Two sweeps in a row. Yay! And the bats seem to be getting into a good groove...
Jeff Wilson's game story talks about the resurgent bats that put 13 runs on the board yesterday.
Ironically, after all that, Randy Galloway has a column about how badly the Ranger offense is missing the genius of Rudy Jaramillo. And, of course, takes a swipe at those on the interwebs:
And those who operate in the geek world of baseball stats thought they had proof with their numbers on what Rudy and his hitters did, or mainly didn't, accomplish.
Not sure what this means, exactly. Galloway, of course, is and has been a big Jaramillo fan, and is and has been a big critic of the geek world of baseball. And he even acknowledges, in the midst of a column that is all about how much worse the Ranger offense is without Jaramillo, that Clint Hurdle is highly regarded.
Galloway, though, claims that the offense has gotten worse from 2009. His evidence?
Meanwhile, a comparison of stats from a year ago, and for those who doubted or blamed Rudy for the Rangers' '09 offensive slide, the early "numbers," even the "deep count" geek numbers, work against them.
Not counting Thursday night:
Pitches per plate appearance: 3.8 then and now.
Walks: 140 now, 122 a year ago. (Thank you, Elvis, and also Justin Smoak.)
Strikeouts: 288 now, 335 a year ago.
Batting average: .265 now, .272 a year ago.
Home runs: 37 now, 57 a year ago.
Runs: 194 now, 221 a year ago
And worst of all:
Hitting with runners in scoring position: .241 now and .267 a year ago.

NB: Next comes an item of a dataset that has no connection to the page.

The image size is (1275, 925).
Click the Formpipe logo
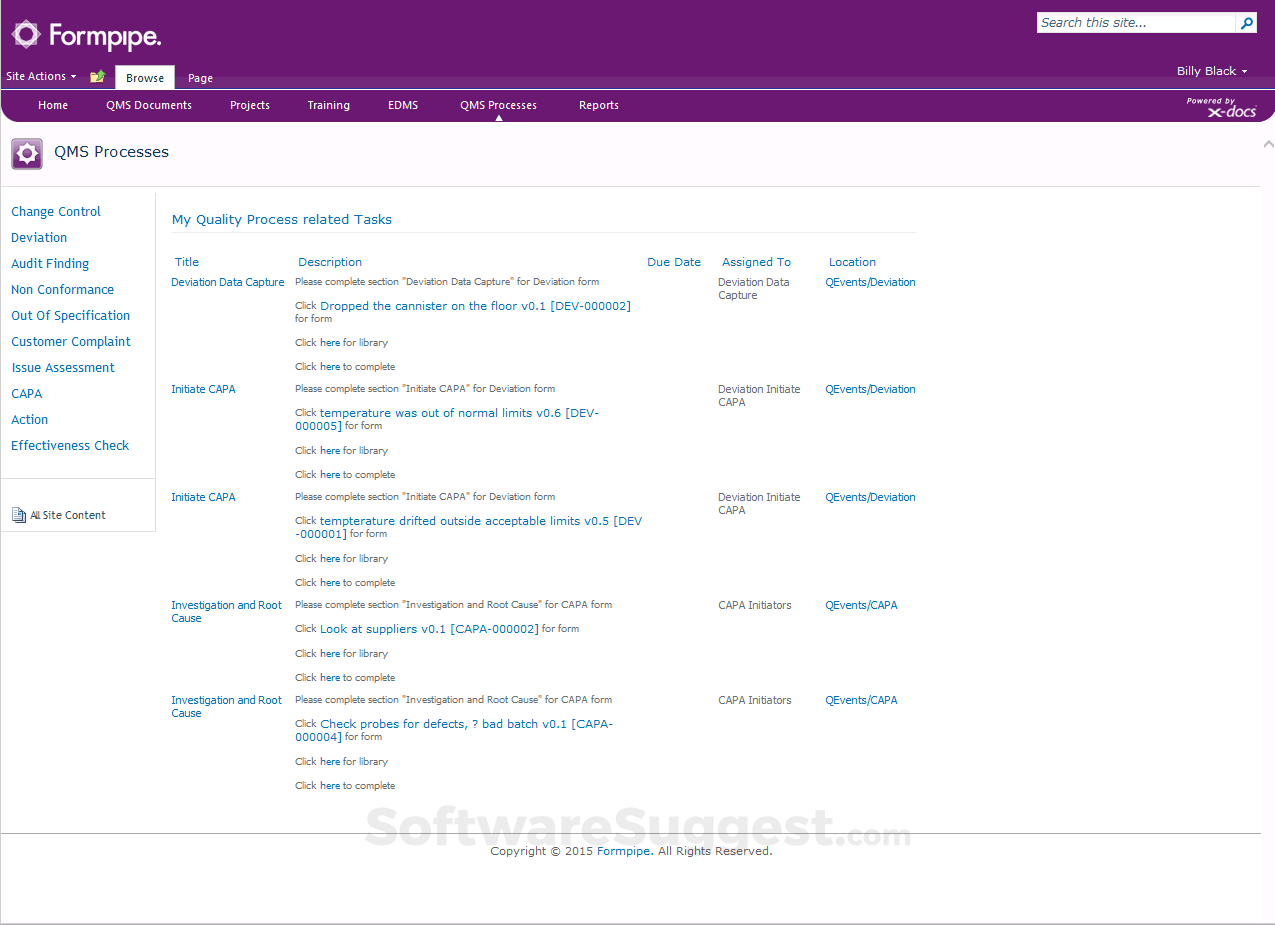click(x=86, y=34)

The hitting with RISP is a red herring, something the media loves to seize upon as a talking point even though it is something that, regardless of short-term fluctuations, normalizes over time. Hitting with RISP so far this season has nothing to do with the quality of the offense or the hitting coach, and to suggest that the Rangers are hitting .241 with RISP is an indictment of Hurdle and a point in Jaramillo's favor is asinine.
That being said...
The key phrase is "a year ago." As in, on May 20, 2009, not for 2009 as a whole.

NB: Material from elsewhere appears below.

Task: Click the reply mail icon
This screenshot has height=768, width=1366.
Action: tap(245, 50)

Because as of right now, the Rangers have a higher batting average than they did at the end of the 2009 season (.271 v. .260). They have a higher OBP than they did at the end of the 2009 season (.338 v. .320). They are averaging more walks per game and fewer strikeouts per game.
The numbers are down in the power department -- the Rangers have a lower slugging percentage and are on pace for fewer homers than last year. But they are on pace to score 798 runs, after scoring 784 runs last season.
It appears to be about breakeven, despite Galloway's insistence today that the Rangers have gone backwards offensively without Rudy.
And please, let me be clear...this isn't a slam on Rudy Jaramillo. He's regarded as a great hitting coach, and I have no reason to doubt that. However, as with the manager, I think there's too much credit given to the hitting coach when things are going well, and too much blame when they aren't. There appeared to be a thought that a change may be best for everyone, particularly given that the Rangers' biggest offensive issues last year seemed to be with hitters' approach at the plate, which seems to be more of a Hurdle strength than a Jaramillo strength.
But this team is score runs or not based on the players, not the hitting coach. And Galloway seems to be setting up a straw man with his column, and then whiffs on the numbers on the 2010 offense versus the 2009 offense.
Anyway, moving right along...
Anthony Andro's notes include Josh Hamilton talking about the blown home run call.
Evan Grant has his post-game comments, and thinks Guillermo Moscoso is on a very short rope after not being able to close out the 9th with a huge lead last night.
Jennifer Floyd Engel talks about Ron Washington winning despite regular mistakes.